• Work to do:
1) Which private entities does the post on securities oversight name as forcing disclosure in the issuance and underwriting of any security?
2) Quote the post on securities oversight from "Edited on Mon" up to and including "by the SEC.".

• Text segment:
<<<<
Edited on Mon Sep-15-08 08:43 AM by HamdenRice
It seems to me that the regulatory structure for the issue of securities remained the same after Glass Steagal. The banks purchased investment banking divisions which did the underwriting. How would the fact that the issuer and underwriter are under the same corporate umbrella create less oversight? Because the issuance of the securities was still subject to registration and review by the SEC.

Investment banks/underwriters never were much of a force for over sight, because they are notorious for only getting paid if the security is issued no matter how trashy the security is. The three private entities involved in the issuance and underwriting of any security that forced disclosure are (1) the corporate law firm that represents the underwriter, (2) the corporate law firm that represents the issuer, and (3) the accounting firm. Of course, it's the SEC as public entity that enforces that disclosure, but these entities are the SEC's allies inside every securities issuance.
>>>>
• Data:
<<<<
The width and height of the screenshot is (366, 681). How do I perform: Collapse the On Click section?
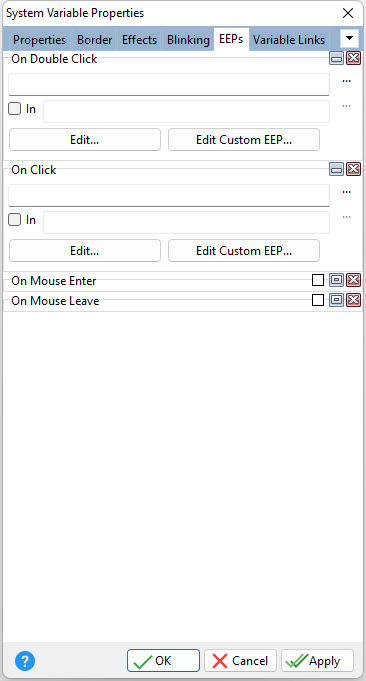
>>>>
• Outputs:
1)
1. The corporate law firm that represents the underwriter
2. The corporate law firm that represents the issuer
3. The accounting firm

2)
Edited on Mon Sep-15-08 08:43 AM by HamdenRice
It seems to me that the regulatory structure for the issue of securities remained the same after Glass Steagal. The banks purchased investment banking divisions which did the underwriting. How would the fact that the issuer and underwriter are under the same corporate umbrella create less oversight? Because the issuance of the securities was still subject to registration and review by the SEC.